Picture : ANI/ videograb
Gita Gopinath, former IMF Chief Economist and Deputy Managing Director, now back again at Harvard as a Professor, believes dollar dominance is unlikely to change in the near future, citing the strength of American institutions and its financial markets as critical factors.
During her tenure at the IMF, among the few topics that regularly came up in her research work was dollar dominance.
According to media reports , Asked in a recent episode of IMF podcasts as to why she was so interested in those aspects of the economy, referring to dollar dominance, she said it is the asymmetry and power in the world that prompted her to work on those areas.
“…the world is highly asymmetric,” she said, referring to the dominance of the dollar.
The importance of any currency in the world depends upon how much one trades with the world, she said during the podcast Bruce Edward, whose transcripts were made available online.
Reality is, however, so far from that, she continued.
“…and it’s not just about that emerging markets don’t get to use their currencies as much, but including many advanced economies, their currencies don’t really show up in the world, depending upon their share in global trade,” she noted in the podcast.
“Instead, what you see is dollar dominance, not just in trade, but in finance, in payments, in reserves, and that has very important implications for the way economies respond to shocks, what kinds of policies will work and what don’t,” she added.

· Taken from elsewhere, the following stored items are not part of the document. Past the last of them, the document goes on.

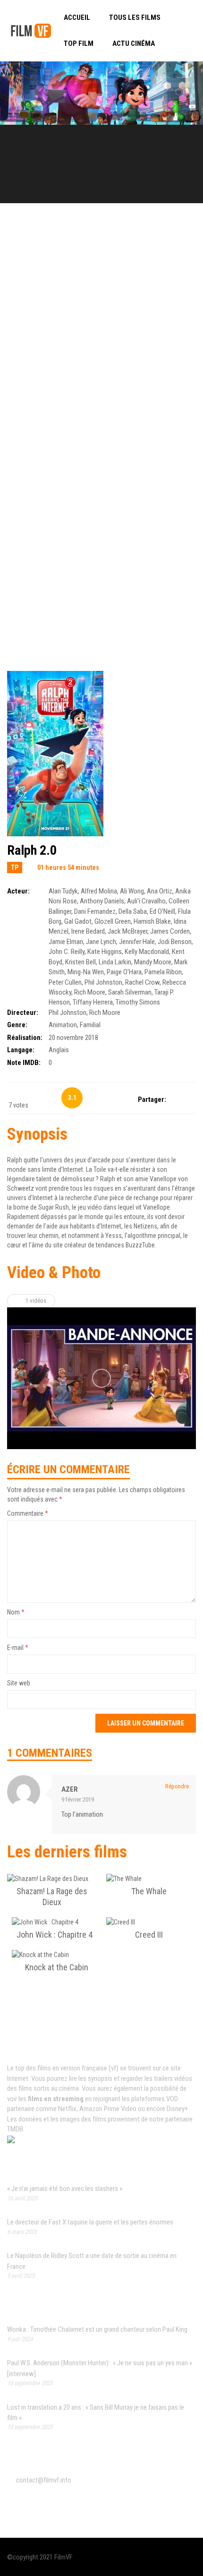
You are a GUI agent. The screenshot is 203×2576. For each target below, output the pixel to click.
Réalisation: (24, 1037)
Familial (90, 1025)
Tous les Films (135, 17)
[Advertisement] (101, 333)
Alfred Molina (99, 891)
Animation (63, 1025)
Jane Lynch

The outsized role of the US dollar in the global economy and international trade is referred to as dollar dominance.
Referring to the times we are living in, she said she believes this is a significant reflection of the asymmetry and power in the world.
Against that backdrop, she said she started to pursue more work in this domain.
“…this is an area where I have pursued more work, including all the integrated policy framework, which was exactly about recognising that most developing countries don’t have their currencies being used in international trade, and that has important implications for how shocks to the capital flows, for instance, affect their economies and how they should respond to them.”